We have been busy at Parc Slip nature reserve (http://parcslipnr.blogspot.co.uk/) clearing ditches and sowing wildflower mixes. And riding around on the resident giant Brian the Badger
I have made an appearance in the international Venture Travel Magazine who interviewed me about my challenge.
I won the South East Wales Biodiversity Records Centre (SEWBREC) (http://www.sewbrec.org.uk/) young wildlife recorder of the year which include gift vouchers for the NHBS website (I still haven't decided what to spend them on).
I have joined the Glamorgan Fungus Group and this year will be recording all my fungi finds at my local nature reserve with the help of my dad (currently 24 species). I'm not the only one at the reserve who likes fungi, you can see Door snails snacking on jelly ears in the photo above.
I have been busy enjoying the signs of Spring after a long winter.
And coppicing with Butterfly Conservation to help the High Brown Fritillary at its last known site in Wales.
Throughout March I have been out with my local amphibian and reptile group helping toads across the roads to their breeding sites. And some frogs as well (see below)
It hasn't all been hard work I have had chance to try out my new Trangia Camp stove that I had for Christmas.

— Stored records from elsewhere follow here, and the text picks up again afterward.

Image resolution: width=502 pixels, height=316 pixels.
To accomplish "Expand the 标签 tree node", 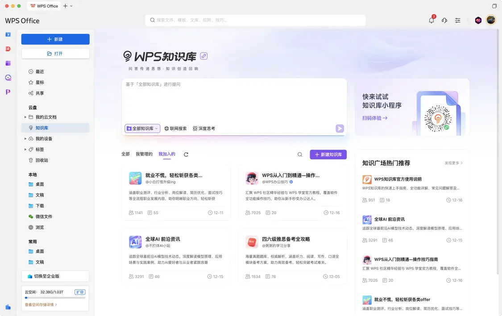I will coord(25,150).
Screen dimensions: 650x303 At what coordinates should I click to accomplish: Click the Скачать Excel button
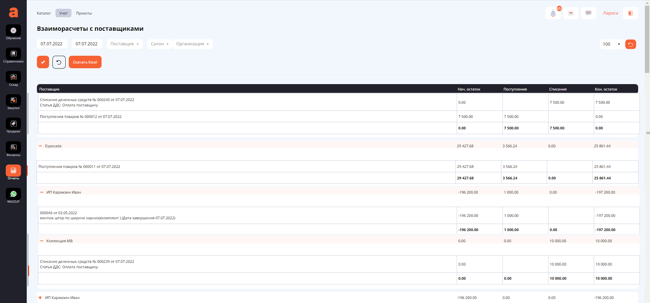tap(85, 62)
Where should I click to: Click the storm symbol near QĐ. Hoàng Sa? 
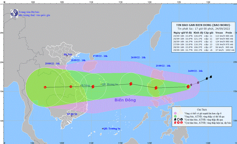(93, 87)
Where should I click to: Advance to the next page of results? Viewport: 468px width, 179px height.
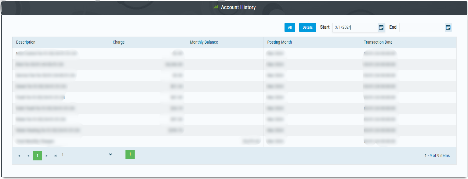[46, 156]
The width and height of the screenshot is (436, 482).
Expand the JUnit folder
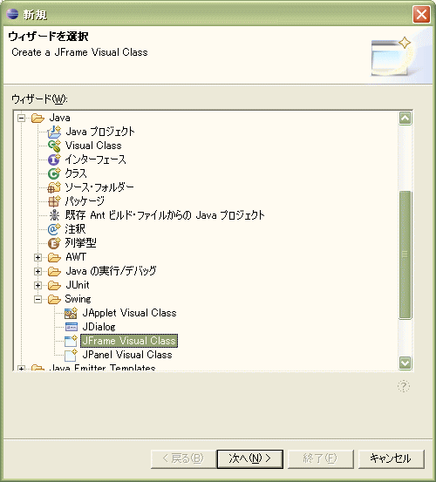pyautogui.click(x=37, y=285)
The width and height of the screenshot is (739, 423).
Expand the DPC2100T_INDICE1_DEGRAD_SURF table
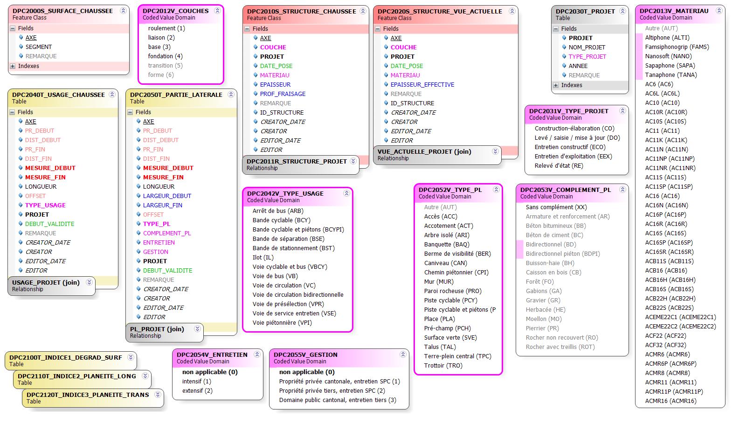tap(131, 357)
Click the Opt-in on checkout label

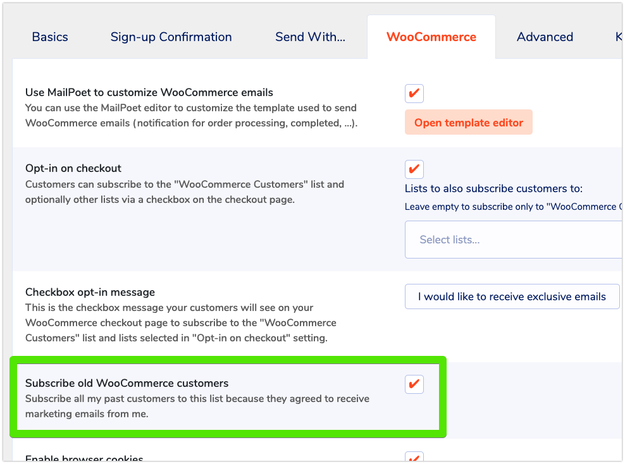73,168
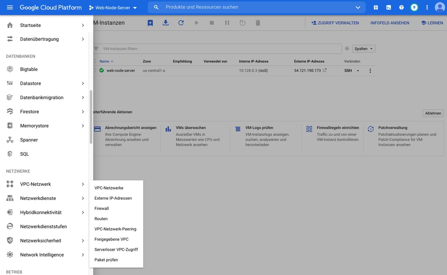Select the Import VM icon
Screen dimensions: 447x275
tap(165, 23)
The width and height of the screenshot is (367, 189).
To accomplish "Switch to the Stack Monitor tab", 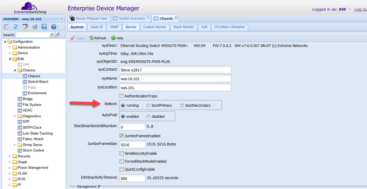I will pos(183,27).
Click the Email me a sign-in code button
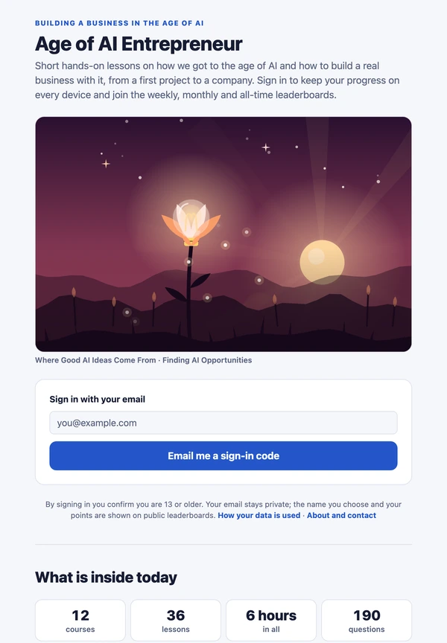 (224, 455)
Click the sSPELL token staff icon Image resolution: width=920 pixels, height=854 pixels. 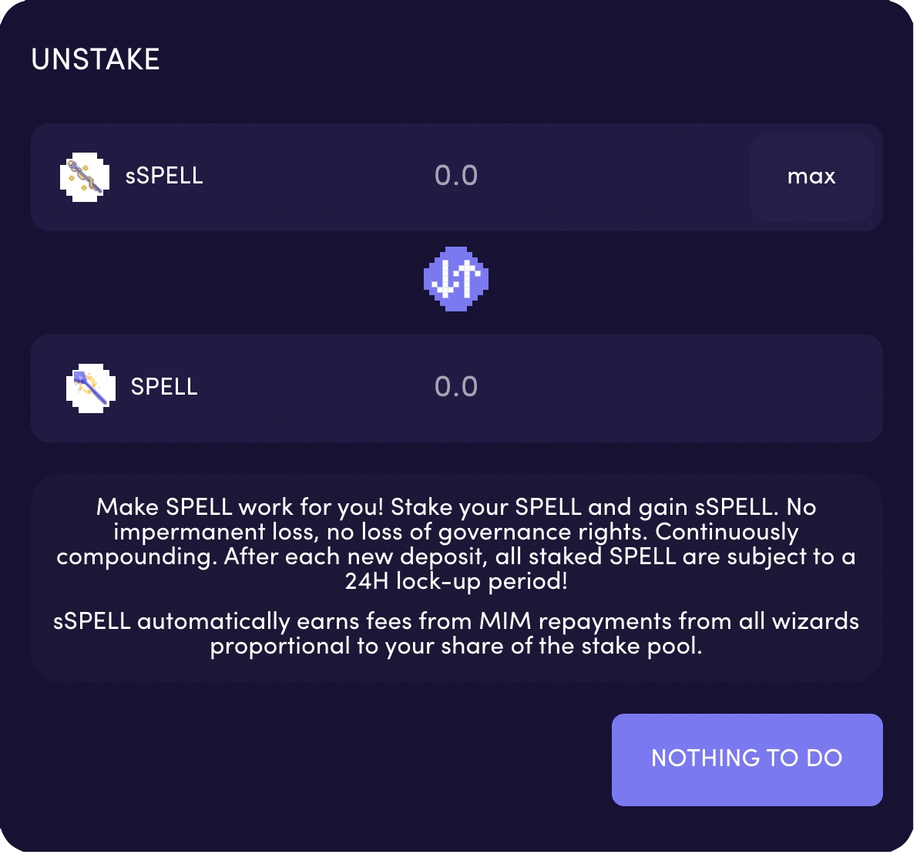coord(85,177)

It cooks my favourite Chicken Tikka Massala well.
And took some time out to snooze in a tree.
I was interviewed by ITV Wales Coast & Country about my challenge and signs of spring (Series 2 Episode 2).
And I have been interviewed by The Wildlife Trust of South & West Wales for their podcast - http://youtu.be/y-2J_yG9tbk
Enough of all that, on with the challenge!
I stumbled across this Spindle tree in my local woods which is another tick off my list.
Spindle (Euonymus europaeus)
The Spindle gets its name from the fact that it was used for hand spinning wool before the spinning wheel was invented. Its other names of "prickwood" "skewerwood" and "pincushion shrub" give you a clue that wood from this bush was also used for skewers, toothpicks, pegs and knitting needles. The tree has bright pink berries which were once dried and powdered and rubbed into children's hair as a cure for headlice.